Excerpted text:

== Segment start ==

San Antonio Museum of Art
San Antonio Museum of Art

Potrero Hill

(1976) Wayne Thiebaud
San Antonio Museum of Art
“Upon purchasing a home in San Francisco’s Potrero Hill neighborhood in 1972, the artist became inspired by the area’s quirky and dramatic curving slopes, which he exaggerates in the painting along with the highway’s sharp edge, contrasts between sunlight and shadow, and disparities in scale between the landscape and the seemingly tiny cars and homes that inhabit it. All in all, these details add up to a playful look at the precariousness of the hilly, earthquake-prone San Francisco landscape.” Suzanne Weaver, the Brown Foundation curator of modern and contemporary art

Lunar Landscape

Amon Carter Museum
Amon Carter Museum

(c. 1959–1960) Louise Nevelson
Amon Carter Museum of American Art
Fort Worth
“Nevelson reinvented notions of sculpture in this wall relief composed from found objects, such as a bedpost, chair seat, and juggling pin, that she scavenged from the streets around her New York City studio. By painting these recognizable objects black and arranging them by form rather than function, she created a monumentally scaled work that acts as an environment for the viewer to be immersed within.” Shirley Reece-Hughes, curator of paintings and sculpture

Thom Mayne Building

(2012)
Perot Museum of Nature and Science
Dallas
“The building, created by Pritzker Prize–winner Thom Mayne and his firm, Morphosis, is considered the museum’s twelfth exhibit hall because it is used as a teaching tool that provides ‘living’ examples of engineering, sustainability, and technology at work. Key green elements include rainwater and runoff-collection systems (filling two 25,000 gallon cisterns) that provide for irrigation and most of the building’s non-potable water needs; solar panels that heat the cafe’s water; native Texas landscaping that reflects the state’s major ecosystems; and repurposed, sustainable, and local materials used in construction, to name a few. Lauded for its artistry, the museum also has achieved LEED Gold Certification from the U.S. Green Building Council; Green Globes® highest-possible ranking for sustainable building design; and certification from the Sustainable Sites Initiative, which emphasizes landscape and site design.” Dan Kohl, interim chief executive officer and vice president of creativity and innovation

Community

One of the benefits of art is its ability to highlight commonalities and draw attention to differences—in other words, to show us ourselves. The following examples, which explore our traditions, our groupings, and our neighborhoods, offer compelling observations on the power of the collective.

== Segment end ==

Exercise 1:
Reproduce the museum text word for word, starting with "One of the benefits" and going on through "of the collective.".
Exercise 2:
Extend the museum text by writing what comes after its final sentence.
The data comes from a separate source unrelated to the museum text.

The data:
== Segment start ==

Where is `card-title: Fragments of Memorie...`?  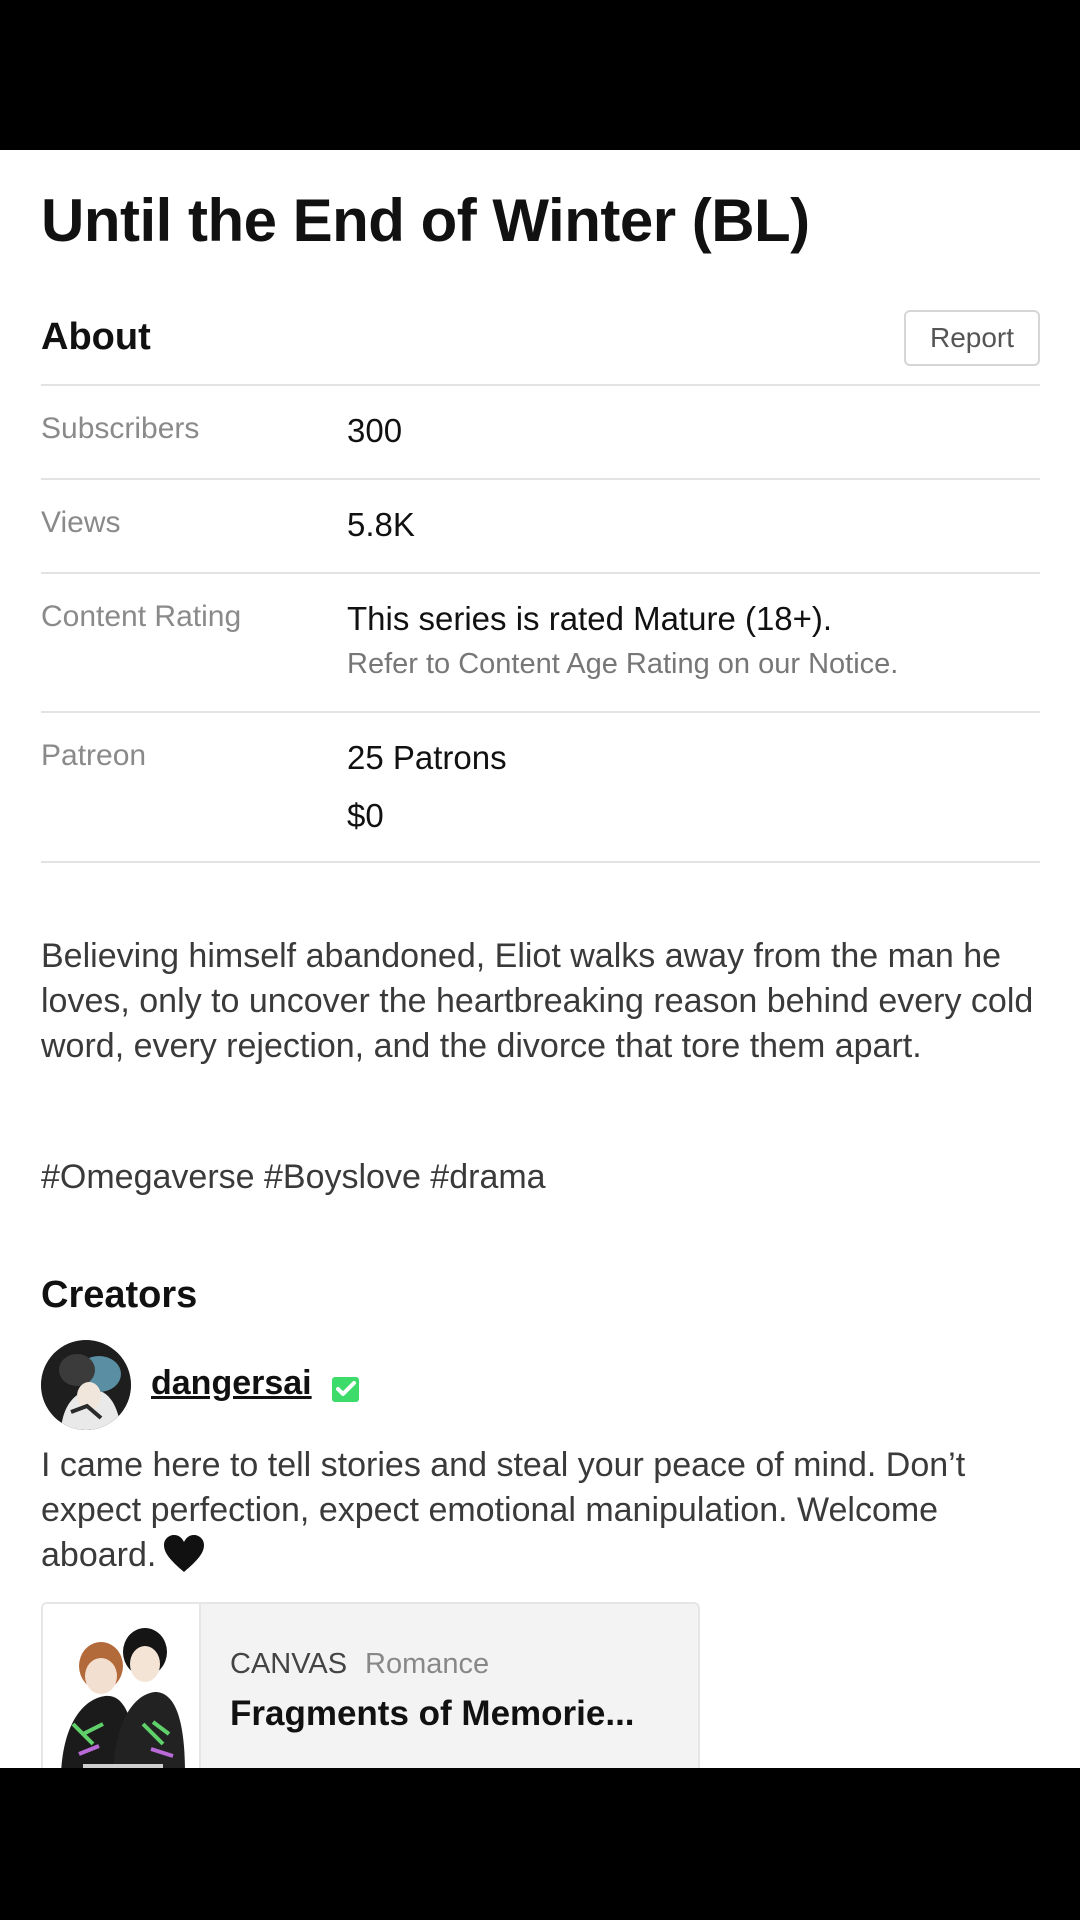 card-title: Fragments of Memorie... is located at coordinates (432, 1714).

== Segment end ==

Expected output 1:
One of the benefits of art is its ability to highlight commonalities and draw attention to differences—in other words, to show us ourselves. The following examples, which explore our traditions, our groupings, and our neighborhoods, offer compelling observations on the power of the collective.

Expected output 2:
Amon Carter Museum of American Art
Amon Carter Museum of American Art

Swimming

(1885) Thomas Eakins
Amon Carter Museum of American Art
Fort Worth
“This Eakins masterwork depicting him taking his class out for a swim—that’s him at the bottom right—is a reflection of what he believed in, which was realism and the accuracy of anatomy and movement. It’s Eakins at the height of his powers, which is why when the Fort Worth Art Association was going to put it up for auction in 1990, locals—including schoolchildren, who contributed coins—combined resources to help the Amon Carter acquire the painting. Along with five foundations and the Fort Worth Star-Telegram, the ‘people of Fort Worth’ are recognized in the work’s credit line as having ensured it would stay in Texas.” Shirley Reece-Hughes, curator of paintings and sculpture

Blue Yoke Dress, Lakota Nation

(c. late-19th century)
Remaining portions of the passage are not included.